Abu Hurairah (ra) narrates that the Prophet (saw) said:
“A Muslim is the brother of a Muslim. He neither oppresses him nor abandons him nor looks down upon him. The piety is here, (and while saying so, he pointed towards his chest thrice.) It is a serious evil for a Muslim that he should look down upon his Muslim brother. The whole of a Muslim for another Muslim is inviolable: his life, his property and his honour”.
The Syrian refugee crisis has become the largest humanitarian crisis since the Second World War. The number of displaced, desperate refugees fleeing a country ravaged by war and conflict has risen well into the millions. The heartbreaking image of a washed up child has reignited the issue in the public consciousness and its impact is being felt both here at home in the UK and well across the rest of Europe and the World. It has sparked a crisis of conscience for both citizens and governments as we see an outpouring of relief work, pro-refugee demonstrations and the welcoming of thousands of refugees by countries such as Germany, Austria and Sweden. With Europe’s historical experience with refugees, namely their own citizens that were displaced post World War and the havens they were offered, questions have been raised as to why it has taken the image of Aylan Kurdi to increase the efforts over a conflict that has been ongoing for over five years. Irrespective of this though, what our focus on here is the role and responsibility of faith leadership in alleviating the struggles of those in need.

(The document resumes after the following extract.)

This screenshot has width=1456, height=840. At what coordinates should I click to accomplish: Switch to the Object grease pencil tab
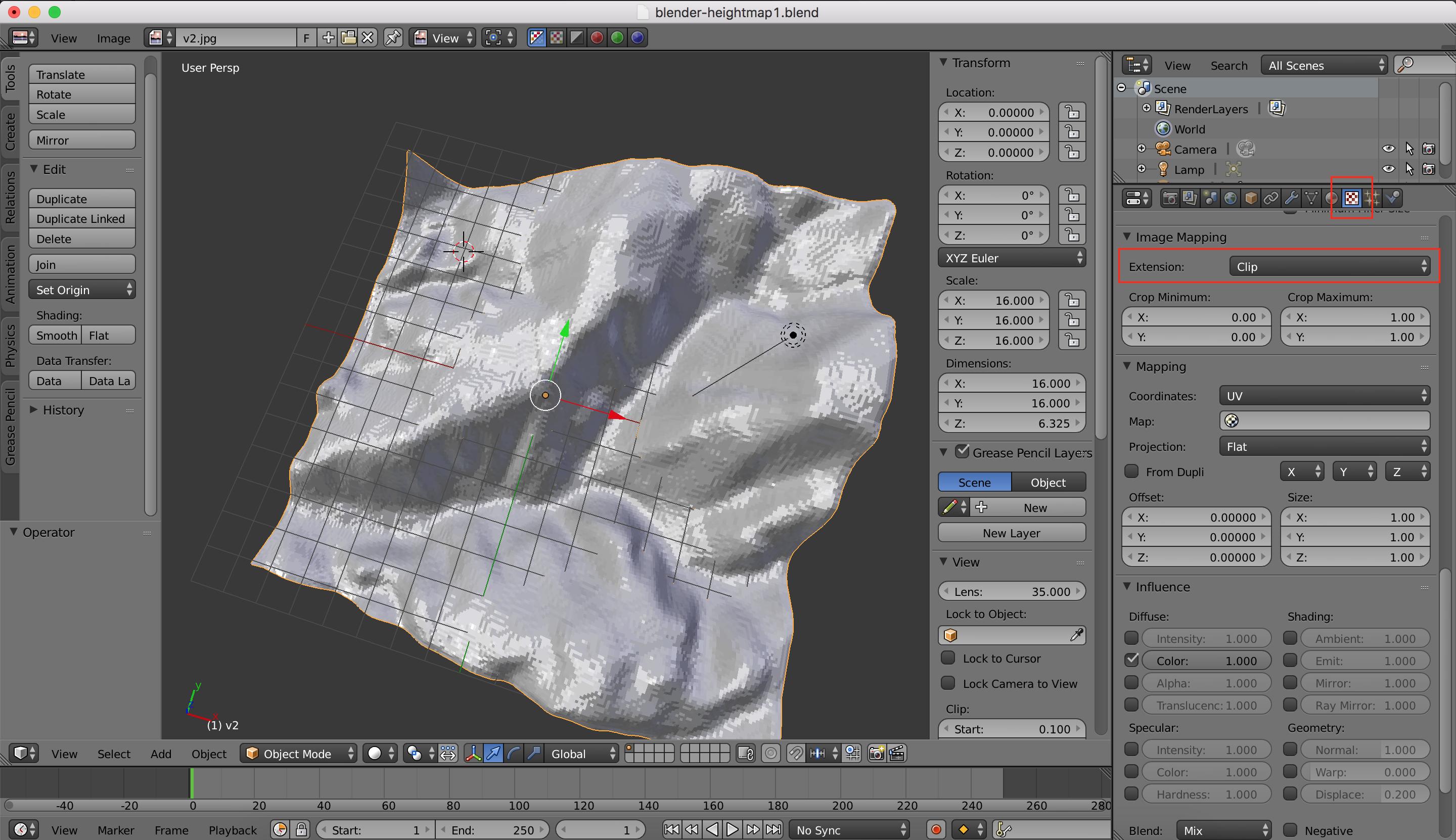[1049, 482]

The role of faith leaders in the protection and rehabilitation of refugees is crucial. As we have seen, the Pope has made the position of the Catholic Church very clear when he implored every parish across Europe to take in at least on family of refugees. It is paramount that Imams and Islamic leaders echo this sentiment to their community. Imams should be at the forefront in helping those displaced. Imams and Islamic leaders need to ready themselves and their communities to help those seeking assistance. They need to ensure that they actively facilitate the adoption of Syrian families, that they open the doors of the Mosques as refuge hubs and that they upgrade and enhance their counselling and conflict resolution skills and services to answer questions around faith and address feelings of helplessness. The Prophet (saw) at one point was a refugee himself and was welcomed with open arms by the Ansar of Madinah. The Prophet (saw) who was escaping tyranny and persecution in his homeland was received by the people of Madinah who rushed to provide him with food, water and a place to rest. This should give Muslims cause to think and Imams should be at the forefront of leading efforts to provide for refugees.
It is unrealistic to say that this refugee crisis will be solved overnight. The extent of damage suffered to land, health and wealth will require the sacrifice of a generation before we see any sort of permanent change emerge. Politically, the refugee crisis will not be resolved until and unless there is a permanent settlement over conflicts in the Middle East and those taking shape in Africa. However, on a personal level, as Muslims and as leaders of a community who follow the teachings of the one who was delivered as a mercy to all mankind, we cannot sit idly by and be content with others making the difference. In the wait for a safe return to their homeland, let us be the ones to take the initiative and host the refugees as our guests so that they may come to know us as friends and helpers in a time of despair. By extending our hand, let us truly imbibe the spirit of Islam and show ourselves to be the standard bearers of change.